The goal of this study is to examine the extent to which child temperament predicts the adiposity rebound, a steep increase in the body mass index (BMI) between ages 5 and 7 years. If this increase occurs at an earlier age, the risk for later obesity is elevated. To improve the accuracy of the examination, we use a genetically informed design, a sibling-control study, to control for genetic and familial confounding. We hypothesize that temperament traits tapping negative emotionality, approach and avoidance are associated with the adiposity rebound.
Methods: We repeatedly examined 25889 siblings within the Norwegian Mother and Child Cohort Study, following them from the mothers’ pregnancy through child age 8 years. Information on the children’s height and weight was collected by means of health registries and maternal reports. Information on the siblings’ temperament was collected by questionnaires completed when they were 1.5, 3, and 5 years old. We examined the associations of temperament at different child ages with the timing of the adiposity rebound among siblings and controls by means of growth curve and multilevel analyses.
Results: Within siblings, high scores on the approach trait of sociability predicted an earlier adiposity rebound and high scores on the avoidance trait of shyness predicted a later adiposity rebound with timing differences ranging between 6 and 16 weeks.

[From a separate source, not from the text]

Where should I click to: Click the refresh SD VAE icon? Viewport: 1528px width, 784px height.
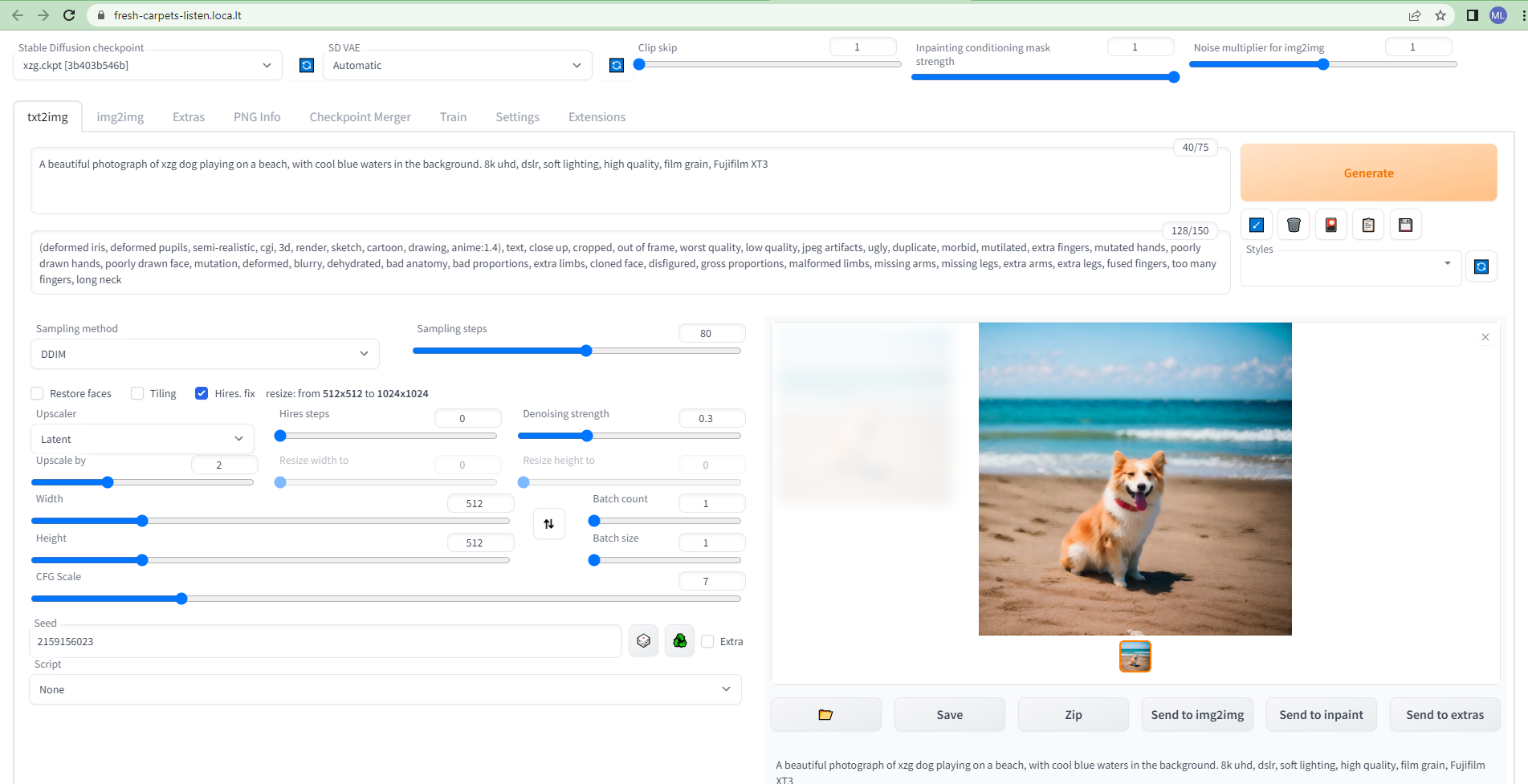coord(616,66)
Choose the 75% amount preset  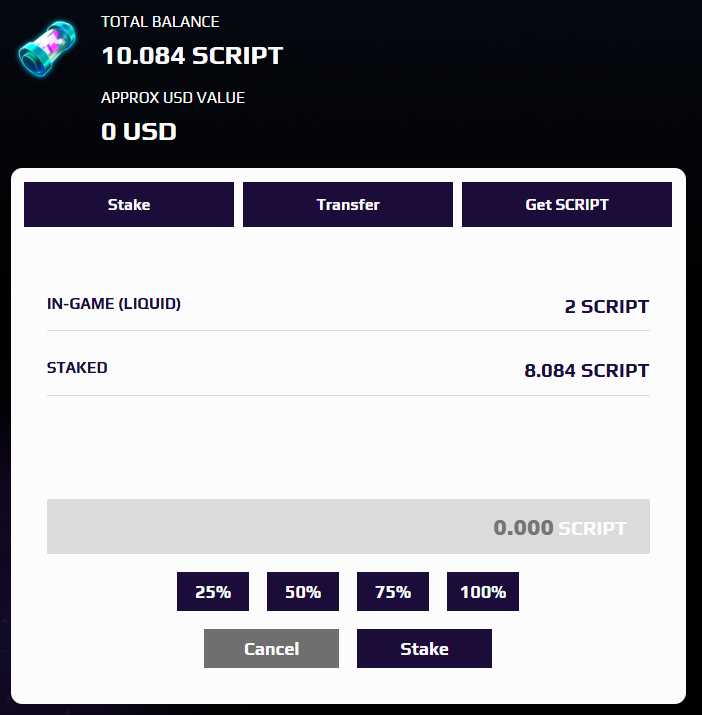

Surprisingly, negative emotionality did not predict the adiposity rebound. The associations between temperament and the adiposity rebound increased with increasing child age. The results within controls—comparing siblings with the population, broadly paralleled those within siblings.
Conclusions: The findings encourage the notion that child temperament functions as an early marker for the adiposity rebound. Future studies may advance our knowledge by including measures of child personality along the taxonomy of the adult Five Personality Factors.